LIST OF TASKS:
1. In the excerpt about Irena's Vow, turn the paragraph beginning "Irena's Vow is directed by Michael Parva" into a list of each role and the person credited with it.
2. From the excerpt about Irena's Vow, repeat word for word the passage starting with "Eventually she became" and going on through "Jews was death.".

SOURCE EXCERPT:
------------
Irena's Vow is directed by Michael Parva. Scenic design is by Kevin Judge; lighting design, David Castaneda; costume design, Astrid Brucker; sound design and music composition, Quentin Chiappetta; and projection design, Alex Koch.

On June 16, 2009 it was announced that Irena's Vow would close on June 28. At the time of its closure, it had played 21 previews and 105 regular performances.

Irena's Vow, a film adaptation written by Gordon and directed by Louise Archambault, went into production in 2022 in Lublin and premiered at the 2023 Toronto International Film Festival.

==Story==
After Poland was invaded by Germany and the Soviet Union in September 1939, Irena Gut a 19 year old Polish Catholic nurse at the outbreak of World War II, was captured by the Soviet Army. After escaping, she was caught in a German roundup to be used as a slave laborer.

Eventually she became the housekeeper to a German army major. After she witnessed the gruesome fate of Jews in German-occupied Poland, Gut resolved at the risk of her life to conceal a dozen Jews threatened by the German Holocaust extermination program. The penalty that the Germans imposed on any Pole found to be harboring or otherwise aiding Jews was death.
------------
ENTRIES PROVIDED:
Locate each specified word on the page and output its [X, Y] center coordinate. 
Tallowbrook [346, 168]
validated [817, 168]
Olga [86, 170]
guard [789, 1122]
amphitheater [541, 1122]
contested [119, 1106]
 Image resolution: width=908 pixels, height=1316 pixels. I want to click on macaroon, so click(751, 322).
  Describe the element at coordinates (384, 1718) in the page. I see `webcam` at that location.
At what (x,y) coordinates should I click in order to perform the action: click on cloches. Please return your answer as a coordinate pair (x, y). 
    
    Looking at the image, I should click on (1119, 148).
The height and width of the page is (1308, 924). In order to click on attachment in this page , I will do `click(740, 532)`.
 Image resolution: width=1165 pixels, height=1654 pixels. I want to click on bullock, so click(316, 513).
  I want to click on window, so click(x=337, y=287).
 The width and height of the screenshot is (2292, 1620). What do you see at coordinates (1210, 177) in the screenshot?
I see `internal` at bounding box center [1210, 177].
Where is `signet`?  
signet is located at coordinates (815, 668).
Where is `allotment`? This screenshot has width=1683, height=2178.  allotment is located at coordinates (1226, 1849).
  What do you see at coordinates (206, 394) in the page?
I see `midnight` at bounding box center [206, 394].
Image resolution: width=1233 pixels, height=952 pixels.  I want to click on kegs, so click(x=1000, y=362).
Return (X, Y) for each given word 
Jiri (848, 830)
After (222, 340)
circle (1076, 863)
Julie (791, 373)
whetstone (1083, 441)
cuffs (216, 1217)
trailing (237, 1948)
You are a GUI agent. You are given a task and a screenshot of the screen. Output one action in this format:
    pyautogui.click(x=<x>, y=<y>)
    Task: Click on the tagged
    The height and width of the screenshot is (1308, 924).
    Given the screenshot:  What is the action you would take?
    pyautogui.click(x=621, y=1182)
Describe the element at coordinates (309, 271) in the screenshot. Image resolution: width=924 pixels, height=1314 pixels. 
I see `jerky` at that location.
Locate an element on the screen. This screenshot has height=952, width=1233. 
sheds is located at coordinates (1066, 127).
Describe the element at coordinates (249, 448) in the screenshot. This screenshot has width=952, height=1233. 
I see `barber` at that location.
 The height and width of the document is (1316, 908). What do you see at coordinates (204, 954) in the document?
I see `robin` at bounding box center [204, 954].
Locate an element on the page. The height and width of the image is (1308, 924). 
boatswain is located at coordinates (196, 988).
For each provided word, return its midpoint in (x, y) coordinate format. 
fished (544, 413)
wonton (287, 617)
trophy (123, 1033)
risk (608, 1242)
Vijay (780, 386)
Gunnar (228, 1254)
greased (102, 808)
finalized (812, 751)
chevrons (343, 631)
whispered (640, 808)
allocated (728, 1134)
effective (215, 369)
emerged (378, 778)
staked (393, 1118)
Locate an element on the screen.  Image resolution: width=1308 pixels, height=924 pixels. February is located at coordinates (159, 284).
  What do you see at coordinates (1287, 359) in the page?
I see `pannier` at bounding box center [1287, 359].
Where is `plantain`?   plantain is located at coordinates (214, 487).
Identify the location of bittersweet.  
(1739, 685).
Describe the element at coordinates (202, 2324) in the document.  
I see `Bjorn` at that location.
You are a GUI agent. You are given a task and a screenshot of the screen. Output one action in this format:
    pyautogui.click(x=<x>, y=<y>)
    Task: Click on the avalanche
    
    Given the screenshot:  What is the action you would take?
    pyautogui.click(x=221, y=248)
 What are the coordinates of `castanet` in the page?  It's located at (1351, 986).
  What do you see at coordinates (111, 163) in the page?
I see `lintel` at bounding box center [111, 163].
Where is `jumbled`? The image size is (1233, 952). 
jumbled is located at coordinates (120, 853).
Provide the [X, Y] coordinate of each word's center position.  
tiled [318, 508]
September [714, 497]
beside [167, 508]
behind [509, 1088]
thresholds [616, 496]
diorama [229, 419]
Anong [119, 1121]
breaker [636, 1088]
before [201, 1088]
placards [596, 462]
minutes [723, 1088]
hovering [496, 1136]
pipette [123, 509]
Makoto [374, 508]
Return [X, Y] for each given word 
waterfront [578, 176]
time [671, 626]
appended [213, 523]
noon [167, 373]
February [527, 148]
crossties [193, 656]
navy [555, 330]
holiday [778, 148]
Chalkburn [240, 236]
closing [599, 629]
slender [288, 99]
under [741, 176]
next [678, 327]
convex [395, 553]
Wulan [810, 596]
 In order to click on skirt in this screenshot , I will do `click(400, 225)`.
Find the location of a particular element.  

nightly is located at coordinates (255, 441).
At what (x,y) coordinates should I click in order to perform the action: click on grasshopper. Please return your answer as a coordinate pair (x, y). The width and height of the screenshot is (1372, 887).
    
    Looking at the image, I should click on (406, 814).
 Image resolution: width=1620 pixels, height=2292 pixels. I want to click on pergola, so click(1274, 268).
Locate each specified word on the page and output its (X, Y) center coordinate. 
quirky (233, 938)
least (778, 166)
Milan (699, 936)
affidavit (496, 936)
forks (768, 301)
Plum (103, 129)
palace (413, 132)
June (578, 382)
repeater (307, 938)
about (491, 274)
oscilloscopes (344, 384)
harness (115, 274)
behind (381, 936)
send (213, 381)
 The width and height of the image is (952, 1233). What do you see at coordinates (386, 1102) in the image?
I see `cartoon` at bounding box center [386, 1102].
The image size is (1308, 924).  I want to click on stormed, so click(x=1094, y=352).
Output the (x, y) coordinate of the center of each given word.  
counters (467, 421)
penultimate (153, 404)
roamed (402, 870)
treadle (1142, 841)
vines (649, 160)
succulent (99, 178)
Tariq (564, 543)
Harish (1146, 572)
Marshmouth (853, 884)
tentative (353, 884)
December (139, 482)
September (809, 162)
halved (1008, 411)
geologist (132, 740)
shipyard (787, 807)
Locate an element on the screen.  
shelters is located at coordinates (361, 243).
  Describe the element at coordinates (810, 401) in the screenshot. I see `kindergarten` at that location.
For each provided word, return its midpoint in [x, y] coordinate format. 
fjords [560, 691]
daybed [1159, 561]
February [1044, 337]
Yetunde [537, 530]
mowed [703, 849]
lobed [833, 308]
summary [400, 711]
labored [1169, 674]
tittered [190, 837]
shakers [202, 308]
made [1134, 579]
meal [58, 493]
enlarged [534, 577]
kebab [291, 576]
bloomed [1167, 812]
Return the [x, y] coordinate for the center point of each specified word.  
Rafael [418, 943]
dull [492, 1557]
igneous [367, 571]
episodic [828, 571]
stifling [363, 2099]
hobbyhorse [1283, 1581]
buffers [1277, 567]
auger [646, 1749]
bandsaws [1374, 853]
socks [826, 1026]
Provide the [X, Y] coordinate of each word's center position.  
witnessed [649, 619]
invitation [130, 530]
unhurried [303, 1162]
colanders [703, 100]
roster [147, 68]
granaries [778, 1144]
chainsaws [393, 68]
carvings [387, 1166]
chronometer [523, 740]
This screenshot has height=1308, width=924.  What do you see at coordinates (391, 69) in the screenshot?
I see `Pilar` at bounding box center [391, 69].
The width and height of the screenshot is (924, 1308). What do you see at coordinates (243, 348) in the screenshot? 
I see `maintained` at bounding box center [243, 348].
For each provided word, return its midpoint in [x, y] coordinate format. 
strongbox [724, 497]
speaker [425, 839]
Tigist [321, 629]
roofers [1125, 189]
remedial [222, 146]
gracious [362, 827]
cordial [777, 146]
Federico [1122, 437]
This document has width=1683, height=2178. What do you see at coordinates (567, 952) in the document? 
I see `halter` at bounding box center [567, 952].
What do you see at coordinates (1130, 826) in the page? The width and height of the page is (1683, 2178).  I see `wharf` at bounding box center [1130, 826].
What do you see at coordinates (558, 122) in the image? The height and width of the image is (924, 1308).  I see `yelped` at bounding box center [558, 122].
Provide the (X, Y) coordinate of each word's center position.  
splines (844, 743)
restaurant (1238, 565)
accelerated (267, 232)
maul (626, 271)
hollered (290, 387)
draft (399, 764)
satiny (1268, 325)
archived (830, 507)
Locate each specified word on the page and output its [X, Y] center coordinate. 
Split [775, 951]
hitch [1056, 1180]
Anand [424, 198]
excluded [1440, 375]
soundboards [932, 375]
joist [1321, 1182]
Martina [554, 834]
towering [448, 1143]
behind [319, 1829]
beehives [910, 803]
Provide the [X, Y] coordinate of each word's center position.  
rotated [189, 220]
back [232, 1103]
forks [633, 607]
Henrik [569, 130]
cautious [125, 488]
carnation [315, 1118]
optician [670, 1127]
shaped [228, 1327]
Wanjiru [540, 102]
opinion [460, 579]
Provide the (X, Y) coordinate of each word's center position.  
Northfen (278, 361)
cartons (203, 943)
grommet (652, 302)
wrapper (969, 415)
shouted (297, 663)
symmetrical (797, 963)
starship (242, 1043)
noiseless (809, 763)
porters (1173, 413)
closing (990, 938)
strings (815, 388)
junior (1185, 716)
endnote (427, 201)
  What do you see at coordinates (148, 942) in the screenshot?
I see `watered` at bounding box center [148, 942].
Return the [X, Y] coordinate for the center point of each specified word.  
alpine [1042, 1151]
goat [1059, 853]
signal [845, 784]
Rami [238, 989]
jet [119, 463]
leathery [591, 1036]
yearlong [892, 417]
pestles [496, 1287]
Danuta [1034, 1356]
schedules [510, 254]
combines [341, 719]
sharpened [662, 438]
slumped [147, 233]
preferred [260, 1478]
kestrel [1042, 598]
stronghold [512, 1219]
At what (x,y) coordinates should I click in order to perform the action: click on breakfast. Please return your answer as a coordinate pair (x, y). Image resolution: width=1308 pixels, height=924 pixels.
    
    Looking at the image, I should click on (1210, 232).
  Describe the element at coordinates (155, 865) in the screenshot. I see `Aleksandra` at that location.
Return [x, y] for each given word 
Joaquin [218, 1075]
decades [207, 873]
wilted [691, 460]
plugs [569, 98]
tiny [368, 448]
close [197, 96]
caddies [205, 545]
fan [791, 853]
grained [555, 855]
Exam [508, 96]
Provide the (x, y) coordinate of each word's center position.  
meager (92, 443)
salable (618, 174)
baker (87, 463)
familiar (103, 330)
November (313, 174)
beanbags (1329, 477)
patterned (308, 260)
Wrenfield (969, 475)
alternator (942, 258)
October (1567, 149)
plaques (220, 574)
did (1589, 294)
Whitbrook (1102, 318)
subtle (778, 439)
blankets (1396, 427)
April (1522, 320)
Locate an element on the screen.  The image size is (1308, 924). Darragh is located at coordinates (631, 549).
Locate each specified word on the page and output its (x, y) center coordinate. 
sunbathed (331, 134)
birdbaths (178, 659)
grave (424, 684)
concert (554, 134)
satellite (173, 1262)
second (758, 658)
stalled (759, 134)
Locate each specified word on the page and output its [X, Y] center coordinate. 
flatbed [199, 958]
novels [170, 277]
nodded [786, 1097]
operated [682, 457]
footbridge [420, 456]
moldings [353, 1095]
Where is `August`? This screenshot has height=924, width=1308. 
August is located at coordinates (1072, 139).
------------
EXERCISE SOLUTIONS:
1.
- Director: Michael Parva
- Scenic design: Kevin Judge
- Lighting design: David Castaneda
- Costume design: Astrid Brucker
- Sound design and music composition: Quentin Chiappetta
- Projection design: Alex Koch

2.
Eventually she became the housekeeper to a German army major. After she witnessed the gruesome fate of Jews in German-occupied Poland, Gut resolved at the risk of her life to conceal a dozen Jews threatened by the German Holocaust extermination program. The penalty that the Germans imposed on any Pole found to be harboring or otherwise aiding Jews was death.